Moa, como ele é chamado pelos mais próximos, diz que está construindo o seu legado e que, apesar de reconhecer já ter feito muita coisa, quer fazer mais. Vive, em suas palavras, uma angústia de letrista. “Tudo que fiz já foi. Tenho que continuar fazendo e não me preocupar com o que passou. Agora, falta fazer tudo”, diz ele.
“Tive uma crise de ansiedade esses dias. Minha mulher estava me ajudando a respirar melhor, e aí Augusto Martins me mandou uma música de João Donato sem letra. Falei ‘caramba, a angústia de um lado, e o letrista de outro’. Fiquei até de manhã fazendo a música.”
A alta produtividade pode estar ligada ao avanço da idade. Aos 65 anos, o músico já enfrentou problemas de saúde que o obrigaram a fazer pequenas pausas.
No ano passado, ficou uma semana internado na UTI para tratar uma insuficiência respiratória. Foi um susto para os parceiros de roda e aos fãs embora todos soubessem que, na semana anterior, ele havia fugido do hospital, depois de ter recebido o diagnóstico de pneumonia.
Moa diz que não tem medo de morrer, mas sim de hospital. O temor, afirma, vem dos casos de seus amigos. Beth morreu em abril de 2019, após meses internada. Aldir Blanc morreu de Covid em maio de 2020, em um hospital público do Rio, já que não tinha plano de saúde.
Há ainda Arlindo Cruz, que vive com sequelas graves de um AVC que sofreu em 2017 e precisa de cuidado em tempo integral. “A pior coisa que já vivi, e não tem nada parecido, foi o CTI. Prefiro a morte”, diz Moacyr, que já enfrentou um câncer de próstata e vive com Parkinson desde 2008.
Mas o tom dramático do músico passa longe de ser uma vontade. Faz parte, na verdade, de seu senso de humor ácido. A ideia de Moa é continuar trabalhando e produzindo até o final da vida, que espera não chegar tão cedo.

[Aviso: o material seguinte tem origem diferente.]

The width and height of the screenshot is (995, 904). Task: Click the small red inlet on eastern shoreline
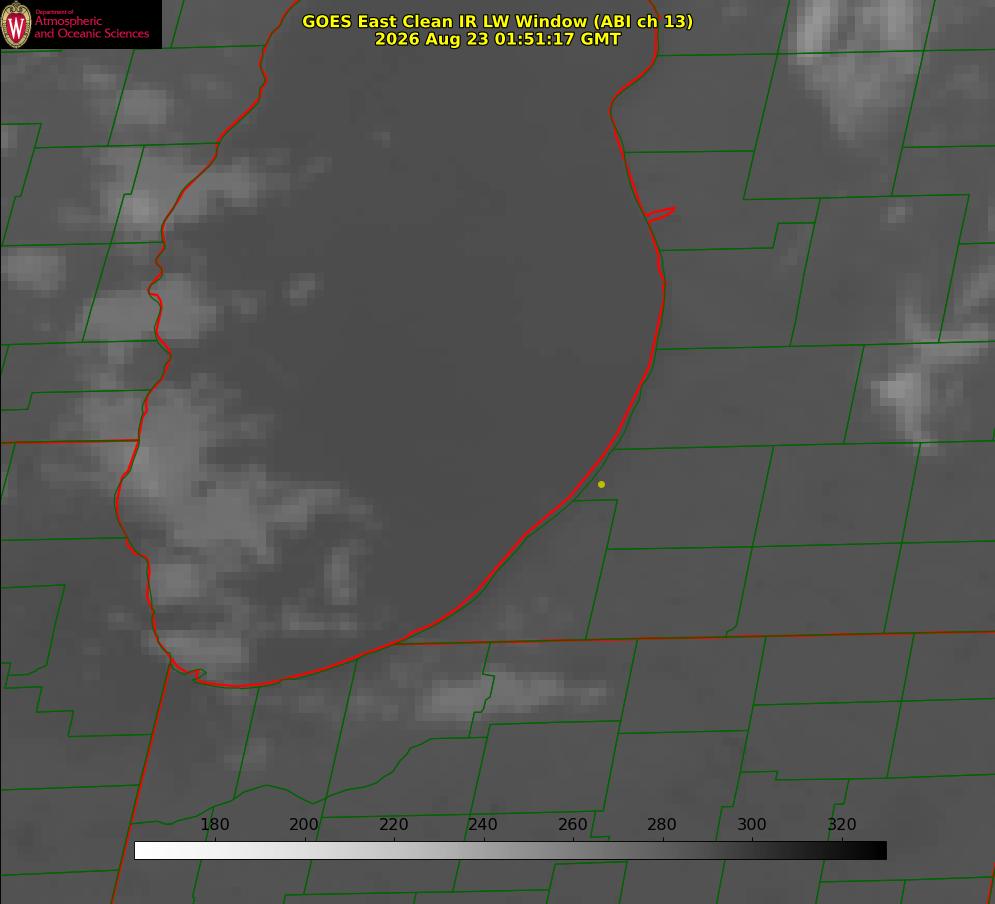660,214
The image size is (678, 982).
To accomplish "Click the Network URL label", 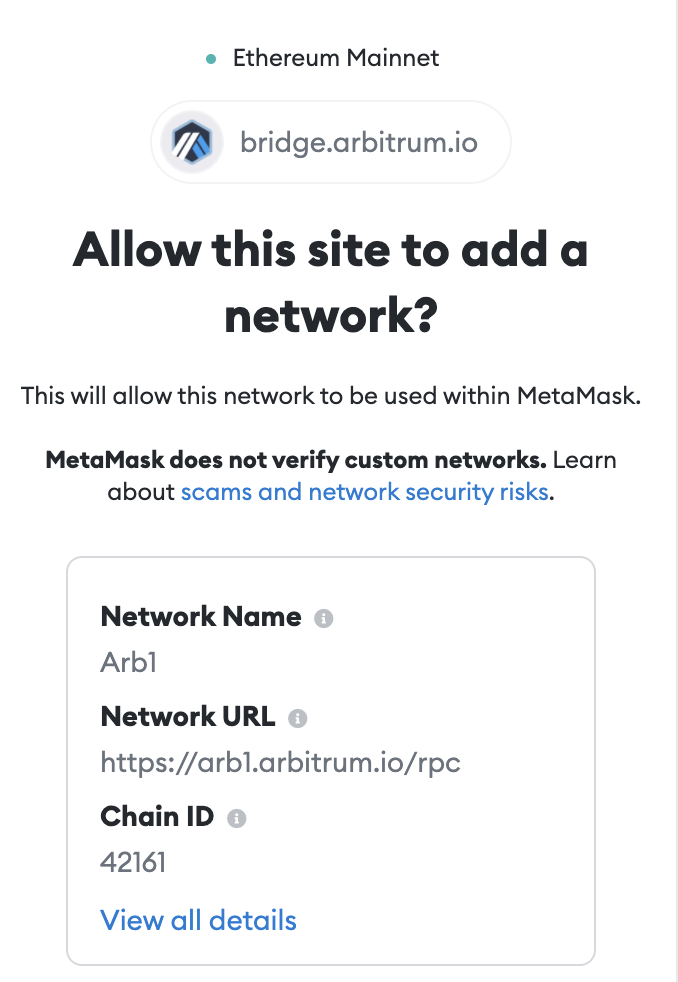I will pos(188,717).
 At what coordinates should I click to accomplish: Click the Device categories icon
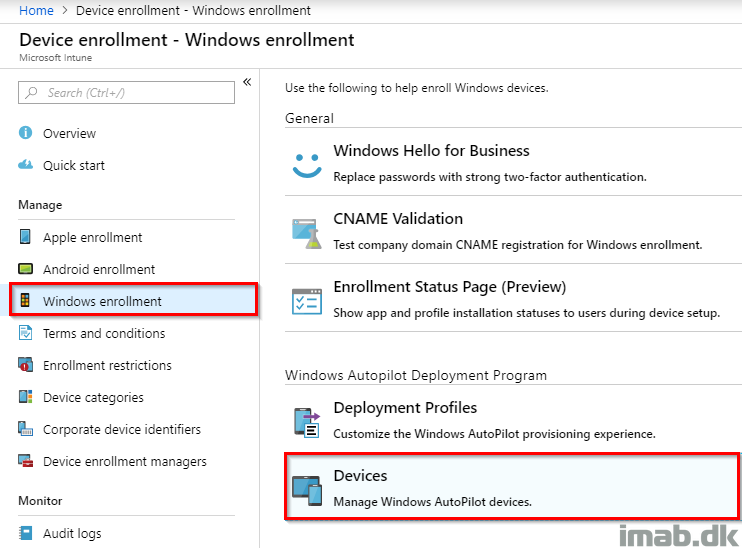tap(26, 397)
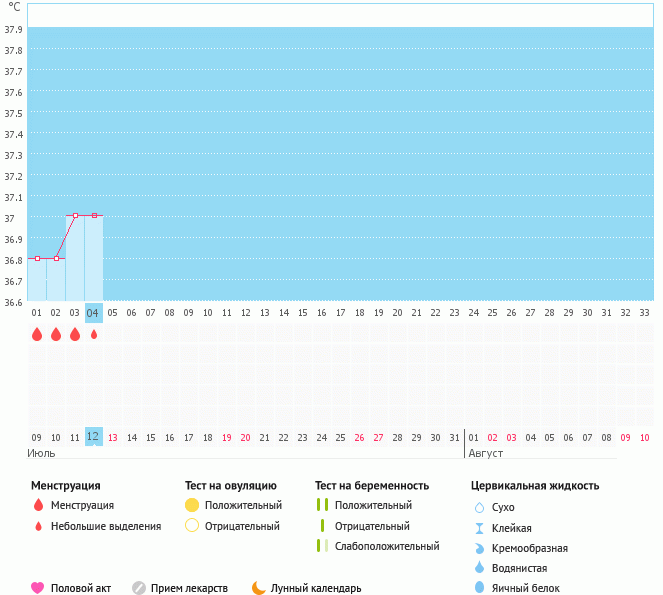Click the red date 26 in July
Image resolution: width=663 pixels, height=595 pixels.
359,437
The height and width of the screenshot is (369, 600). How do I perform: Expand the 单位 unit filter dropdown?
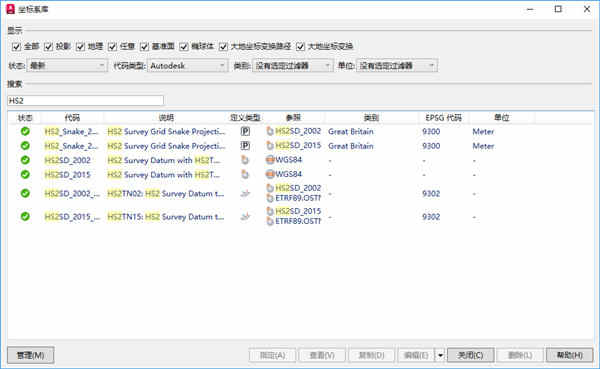tap(397, 66)
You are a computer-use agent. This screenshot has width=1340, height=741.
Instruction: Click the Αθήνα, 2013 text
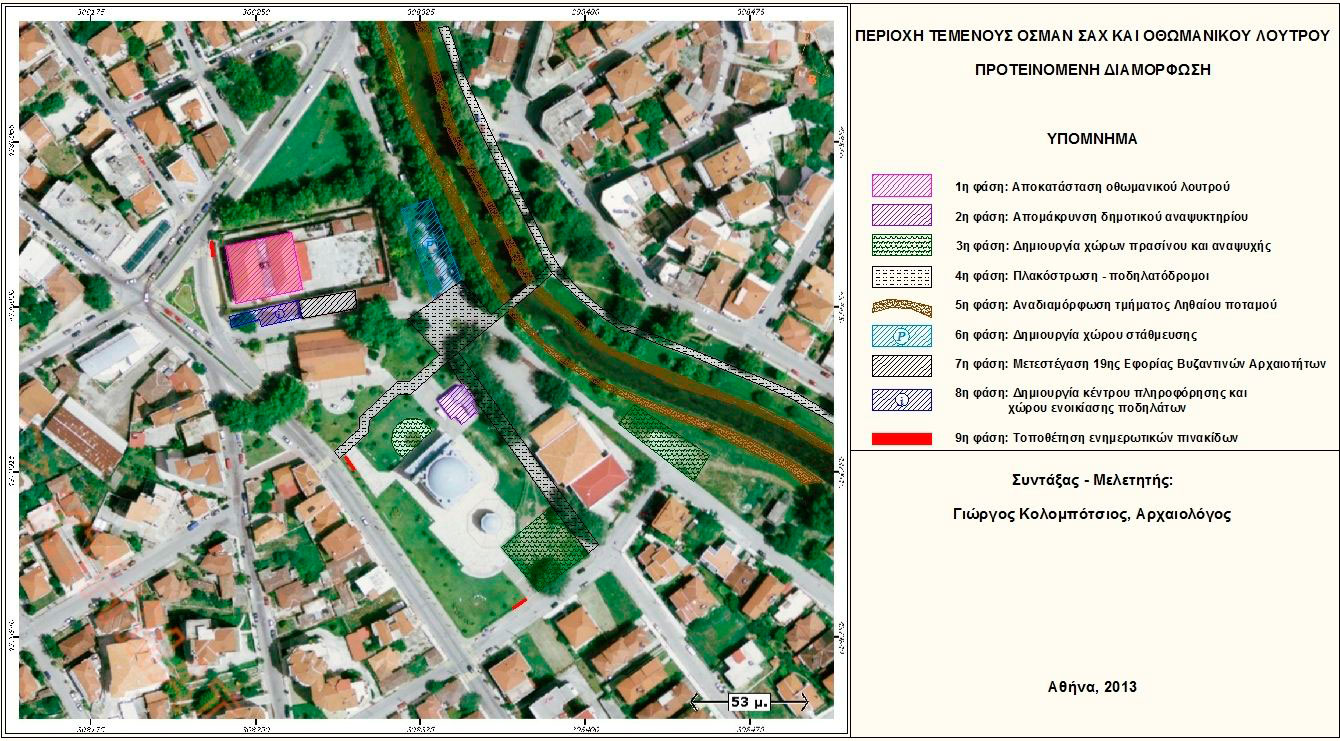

“Acredito que vou ficar pelo conjunto da obra. As pessoas vão começar a procurar pelo Moacyr Luz e falar caralho, essa música é dele? Como pode, esse cara é louco.”
“O meu prazo de validade já foi”, diz, aos risos, para logo se corrigir. “Espero viver mais 200 anos. Mas, se viver só mais um, está bom.”